■ Work to complete
Each line below should be repeated exactly as it stands.

[Dataset entries]
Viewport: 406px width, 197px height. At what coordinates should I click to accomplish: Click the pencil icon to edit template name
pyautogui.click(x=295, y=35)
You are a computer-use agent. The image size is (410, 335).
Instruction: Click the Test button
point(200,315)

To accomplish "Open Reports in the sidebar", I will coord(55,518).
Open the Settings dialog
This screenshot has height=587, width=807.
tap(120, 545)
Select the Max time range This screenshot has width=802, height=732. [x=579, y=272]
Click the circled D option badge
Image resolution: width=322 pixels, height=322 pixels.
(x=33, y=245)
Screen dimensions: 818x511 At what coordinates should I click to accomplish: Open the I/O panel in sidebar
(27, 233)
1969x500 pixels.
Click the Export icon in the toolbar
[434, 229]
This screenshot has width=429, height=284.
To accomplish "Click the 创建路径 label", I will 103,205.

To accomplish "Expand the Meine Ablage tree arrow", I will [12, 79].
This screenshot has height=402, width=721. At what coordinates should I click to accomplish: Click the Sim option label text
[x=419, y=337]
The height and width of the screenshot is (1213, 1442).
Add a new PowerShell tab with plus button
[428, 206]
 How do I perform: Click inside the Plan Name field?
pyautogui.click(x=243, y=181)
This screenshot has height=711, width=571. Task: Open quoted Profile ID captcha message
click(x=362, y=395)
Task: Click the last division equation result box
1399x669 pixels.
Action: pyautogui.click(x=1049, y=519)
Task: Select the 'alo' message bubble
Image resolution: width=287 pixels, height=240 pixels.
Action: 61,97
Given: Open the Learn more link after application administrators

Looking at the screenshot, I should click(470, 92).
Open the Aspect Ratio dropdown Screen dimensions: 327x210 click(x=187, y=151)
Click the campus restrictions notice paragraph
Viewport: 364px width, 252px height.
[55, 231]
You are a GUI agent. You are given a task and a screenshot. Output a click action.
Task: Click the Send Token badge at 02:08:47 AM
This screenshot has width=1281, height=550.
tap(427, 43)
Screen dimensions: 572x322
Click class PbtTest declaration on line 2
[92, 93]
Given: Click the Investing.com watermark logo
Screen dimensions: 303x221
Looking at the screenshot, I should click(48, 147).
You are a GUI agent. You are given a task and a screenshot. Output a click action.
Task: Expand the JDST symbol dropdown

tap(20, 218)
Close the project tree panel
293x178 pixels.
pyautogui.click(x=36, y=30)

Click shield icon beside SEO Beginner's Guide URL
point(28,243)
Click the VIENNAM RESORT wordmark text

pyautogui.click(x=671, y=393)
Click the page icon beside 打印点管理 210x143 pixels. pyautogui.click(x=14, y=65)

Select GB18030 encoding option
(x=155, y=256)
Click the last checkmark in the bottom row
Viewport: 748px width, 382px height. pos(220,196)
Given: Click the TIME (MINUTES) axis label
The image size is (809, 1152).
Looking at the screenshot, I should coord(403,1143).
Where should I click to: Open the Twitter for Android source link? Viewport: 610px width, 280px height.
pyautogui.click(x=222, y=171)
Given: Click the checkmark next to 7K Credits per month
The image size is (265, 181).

■ Exercise solution
Viewport: 406px width, 197px height. At what coordinates should I click to accomplish: Click the pencil icon to edit template name
pyautogui.click(x=295, y=35)
You are a computer-use agent. The image size is (410, 335).
Instruction: Click the Test button
point(200,315)

To accomplish "Open Reports in the sidebar", I will coord(55,518).
Open the Settings dialog
This screenshot has height=587, width=807.
tap(120, 545)
Select the Max time range This screenshot has width=802, height=732. [x=579, y=272]
Click the circled D option badge
Image resolution: width=322 pixels, height=322 pixels.
(x=33, y=245)
Screen dimensions: 818x511 At what coordinates should I click to accomplish: Open the I/O panel in sidebar
(27, 233)
1969x500 pixels.
Click the Export icon in the toolbar
[434, 229]
This screenshot has width=429, height=284.
To accomplish "Click the 创建路径 label", I will 103,205.

To accomplish "Expand the Meine Ablage tree arrow", I will [12, 79].
This screenshot has height=402, width=721. At what coordinates should I click to accomplish: Click the Sim option label text
[x=419, y=337]
The height and width of the screenshot is (1213, 1442).
Add a new PowerShell tab with plus button
[428, 206]
 How do I perform: Click inside the Plan Name field?
pyautogui.click(x=243, y=181)
This screenshot has height=711, width=571. Task: Open quoted Profile ID captcha message
click(x=362, y=395)
Task: Click the last division equation result box
1399x669 pixels.
Action: pyautogui.click(x=1049, y=519)
Task: Select the 'alo' message bubble
Image resolution: width=287 pixels, height=240 pixels.
Action: 61,97
Given: Open the Learn more link after application administrators

Looking at the screenshot, I should click(470, 92).
Open the Aspect Ratio dropdown Screen dimensions: 327x210 click(x=187, y=151)
Click the campus restrictions notice paragraph
Viewport: 364px width, 252px height.
[55, 231]
You are a GUI agent. You are given a task and a screenshot. Output a click action.
Task: Click the Send Token badge at 02:08:47 AM
This screenshot has width=1281, height=550.
tap(427, 43)
Screen dimensions: 572x322
Click class PbtTest declaration on line 2
[92, 93]
Given: Click the Investing.com watermark logo
Screen dimensions: 303x221
Looking at the screenshot, I should click(48, 147).
You are a GUI agent. You are given a task and a screenshot. Output a click action.
Task: Expand the JDST symbol dropdown

tap(20, 218)
Close the project tree panel
293x178 pixels.
pyautogui.click(x=36, y=30)

Click shield icon beside SEO Beginner's Guide URL
point(28,243)
Click the VIENNAM RESORT wordmark text

pyautogui.click(x=671, y=393)
Click the page icon beside 打印点管理 210x143 pixels. pyautogui.click(x=14, y=65)

Select GB18030 encoding option
(x=155, y=256)
Click the last checkmark in the bottom row
Viewport: 748px width, 382px height. pos(220,196)
Given: Click the TIME (MINUTES) axis label
The image size is (809, 1152).
Looking at the screenshot, I should coord(403,1143).
Where should I click to: Open the Twitter for Android source link? Viewport: 610px width, 280px height.
pyautogui.click(x=222, y=171)
Given: Click the checkmark next to 7K Credits per month
The image size is (265, 181).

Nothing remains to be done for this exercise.